Battery Discharge ELoad PCB

Rick Huang | rickhuangty@berkeley.edu | linkedin.com/in/rick-huang-ty/

Overview:

Electronic Load PCB designed to discharge 21700 lithium-ion battery cells at a constant discharge current. Capable of monitoring cell voltage, current through ESP32. Functions by using op-amp in negative feedback to drive the gate of an NMOS to maintain constant voltage across power resistor bank.

Motivated by need to characterize discharge curves over State of Charge and temperature to gather data for Formula Electric at Berkeley's battery pack development team. Provides cost effective solution and simple solution to purchasing discrete electronic loads or outsourcing cell tests.

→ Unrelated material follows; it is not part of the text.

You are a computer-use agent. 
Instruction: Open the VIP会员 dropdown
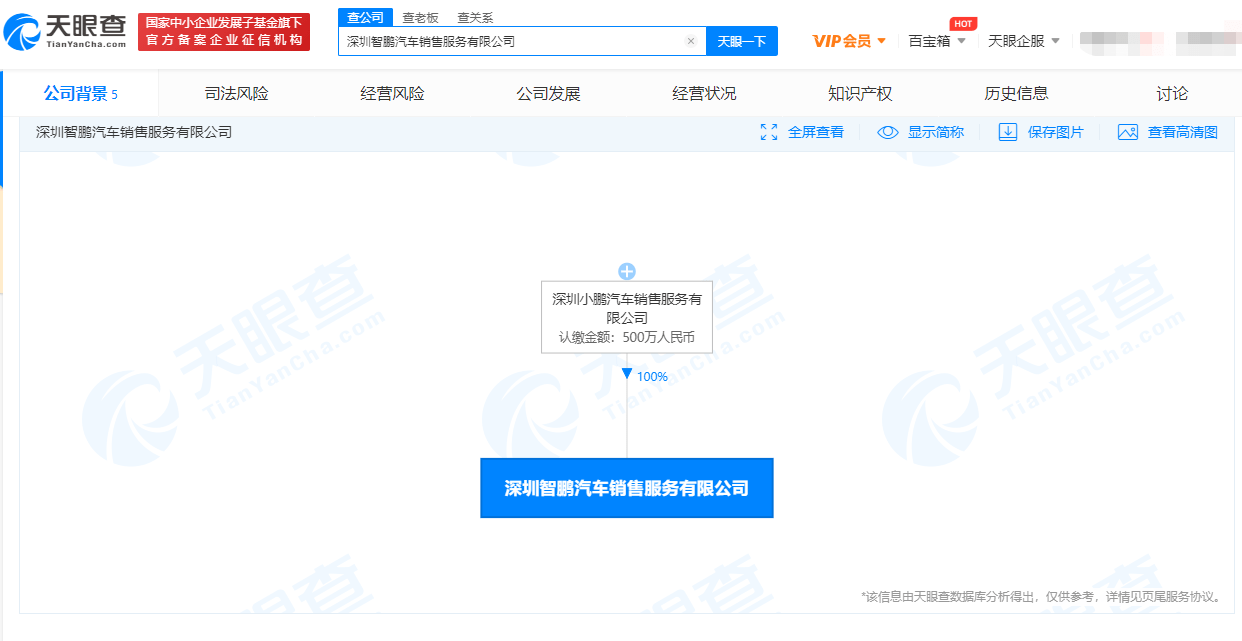848,40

Future improvements include switching to STM32 family of MCU, integrating a charging circuit, temperature monitoring, and cooling to develop a scalable, automated cell cycling PCB, concept of which has already been demonstrated in prior IoT device project.

Inspired by and grateful for this MIT Motorsports article: https://fsae.mit.edu/blog/2019/10/30/my19-cell-cycling 

Proof of Concept: 

MecEng 100 Final Project: integrates resistor bank, power supply, relays controlled via NMOS from ESP32 to cycle 18650 lithium ion cells at variable resistance. Uses K-type thermocouple and shunt resistors to monitor temperature and current. Capable of automated cycling and controllable using phone widget remotely.

The final goal of this project would be to incorporate the constant current discharge circuit with the safety and data collection features of both devices into one well-organized PCB. 

P.S: In the group photo, I'm the one in the Stanford jacket holding the red PCB. The story behind that jacket is, at my first Big Game, I wore that jacket since Stanford had been undefeated for 7 years straight at that point, but on the off chance that Cal won, I had Berkeley merch under that jacket. Lo' and behold, we won, and I've worn that jacket as an anti-good luck charm ever since.